The birth of a son in the Red Swan Hotel is a fitting tribute to the zeal and perseverance of Mr Dermot Trellis, who has won international repute in connexion with his researches into the theory of aestho-autogamy. The event may be said to crown the savant's life-work as he has at last realized his dream of producing a living mammal from an operation involving neither fertilization nor conception.
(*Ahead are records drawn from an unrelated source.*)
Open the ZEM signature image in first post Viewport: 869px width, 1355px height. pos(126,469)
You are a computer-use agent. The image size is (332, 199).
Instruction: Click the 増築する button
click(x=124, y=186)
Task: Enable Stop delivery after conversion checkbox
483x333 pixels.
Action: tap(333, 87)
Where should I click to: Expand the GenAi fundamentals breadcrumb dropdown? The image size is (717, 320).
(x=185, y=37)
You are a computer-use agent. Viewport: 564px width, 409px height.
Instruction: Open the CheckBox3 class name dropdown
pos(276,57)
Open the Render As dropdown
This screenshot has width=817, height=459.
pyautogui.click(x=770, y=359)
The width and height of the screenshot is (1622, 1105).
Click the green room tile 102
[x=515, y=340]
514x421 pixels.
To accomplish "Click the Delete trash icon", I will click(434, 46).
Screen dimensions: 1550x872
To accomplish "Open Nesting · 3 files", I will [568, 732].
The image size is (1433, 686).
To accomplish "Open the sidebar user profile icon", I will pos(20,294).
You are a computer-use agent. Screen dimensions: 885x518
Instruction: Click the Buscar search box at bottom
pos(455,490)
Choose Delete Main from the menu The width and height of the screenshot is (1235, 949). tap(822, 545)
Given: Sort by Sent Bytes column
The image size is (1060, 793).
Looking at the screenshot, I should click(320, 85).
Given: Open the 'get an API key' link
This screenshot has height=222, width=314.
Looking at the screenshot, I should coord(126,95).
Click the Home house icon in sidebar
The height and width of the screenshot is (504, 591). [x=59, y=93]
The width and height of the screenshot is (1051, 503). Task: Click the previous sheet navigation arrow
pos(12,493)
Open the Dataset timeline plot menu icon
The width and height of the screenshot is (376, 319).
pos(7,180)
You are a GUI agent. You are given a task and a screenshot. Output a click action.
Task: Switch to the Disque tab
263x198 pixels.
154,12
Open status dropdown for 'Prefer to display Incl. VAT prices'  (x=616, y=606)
Aestho-autogamy with one unknown quantity on the male side, Mr Trellis told me in conversation, has long been a commonplace. For fully five centuries in all parts of the world epileptic slavies have been pleading it in extenuation of uncalled-for fecundity. It is a very familiar phenomenon in literature. The elimination of conception and pregnancy, however, or the reduction of the processes to the same mysterious abstraction as that of the paternal factor in the commonplace case of unexplained maternity, has been
the dream of every practising psycho-eugenist the world over. I am very happy to have been fortunate enough to bring a century of ceaseless experiment and endeavour to a triumphant conclusion, Much of the credit for Mr Furriskey's presence on this planet today must go to my late friend and colleague William Tracy, whose early researches furnished me with invaluable data and largely determined the direction of my experiments. The credit for the achievement of a successful act of procreation involving two unknown quantities is as much his as mine.

This graceful reference on the part of Mr Trellis to the late Mr William Tracy, the eminent writer of Western romances – his
Flower o' the Prairie
is still read – is apparently directed at the latter's gallant efforts to change the monotonous and unimaginative process by which all children are invariably born young.

Many social problems of contemporary interest, he wrote in 1909, could be readily resolved if issue could be born already matured, teethed, reared, educated, and ready to essay those competitive plums which make the Civil Service and the Banks so attractive to the younger breadwinners of today. The process of bringing up children is a tedious anachronism in these enlightened times. Those mortifying stratagems collectively known as birth-control would become a mere memory if parents and married couples could be assured that their legitimate diversion would straightway result in finished breadwinners or marriageable daughters.

He also envisaged the day when the breeding and safe deliverance of Old Age Pensioners and other aged and infirm eligible for public money would transform matrimony from the sordid struggle that it often is to an adventurous business enterprise of limitless possibilities.

It is noteworthy that Mr Tracy succeeded, after six disconcerting miscarriages, in having his own wife delivered of a middle-aged Spaniard who lived for only six weeks. A man who carried jealousy to the point of farce, the novelist insisted that his wife and the new arrival should occupy separate beds and use the bathroom at divergent times. Some amusement was elicited in literary circles by the predicament of a woman who was delivered of a son old enough to be her father but it served to deflect Mr Tracy not one tittle from his dispassionate quest for scientific truth. His acumen and
pertinacity have, in fact, become legendary in the world of psychoeugenics. Conclusion of the foregoing.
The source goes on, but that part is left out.